World Letter Writing Day was established by an Australian author and writer named Richard Simpkin. He has even created school workshops to teach children the importance of letter writing and how to properly write them. Writing letters allows us to critically think before we express our feelings. Many times when sending a text or an e-mail we do not analyze what we are about to say at all.
So what can be done to celebrate National Letter Writing Day?
1. Send a note to an old friend.
It is very easy to grab pen and paper and start writing a note to someone you haven’t talked to in a while, especially those friends who are not on any social media platform. Don’t worry if you may not have the most recent address of that old friend. Many times the post office will forward a letter to the recipient’s current address — if he or she filled out an address change form prior to moving. If it is returned back to you, don’t be discouraged. You can always snap a picture of the note and email or text it to them, as a cute way to request their current address.
2. Mail something to military members.
You can try sending a letter, postcard, or even a care package to a military organization or a veteran. There are military/veterans organizations that are willing to receive your letters and/or care packages, such as Paralyzed Veterans of America, Adopt-A-Soldier, and The Army and Navy Union, among many others. You can find addresses to these organizations on their websites or by contacting your local veterans’ hospital.

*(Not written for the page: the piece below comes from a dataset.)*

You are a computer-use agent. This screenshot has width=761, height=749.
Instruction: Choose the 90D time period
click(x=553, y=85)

3. Send letters of encouragement to young children in the hospital.
Let them know how much you are praying for them and/or how faithful you are of their successful recuperation. Doing so can soothe the patient’s mind and let them forget a little about all the pain they’re suffering. It can perhaps boost positive thinking allowing the patient to heal faster.
4. Send a letter to an older relative, like a grandparent.

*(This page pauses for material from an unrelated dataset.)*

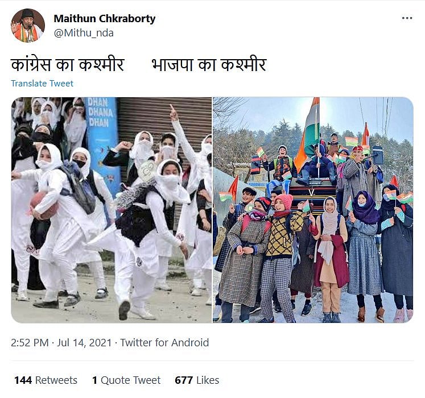Enlarge the left photo of girls in white
Screen dimensions: 425x398
click(x=111, y=210)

Our grandparents were probably around when receiving a letter was widely used to stay in touch with friends living afar. Back in their days making long-distance phone calls was expensive. So many of them relied on letter writing or a telegram. It’ll warm their heart to receive a letter from you.
5. Join an online exchange group.
Lastly, you can even join a Facebook group like Send a Postcard to A Senior 2020 or Pocket Letter Pals. In groups like PLP, you can swap mail with others while learning about crafting and scrapbooking.
Don’t be afraid to get that pretty paper and decorate it and write and send a letter to that special person now. Moreover, don’t feel pressure to make it perfect or even super long. No matter what, you’ll bring joy and make that person’s day a whole lot brighter.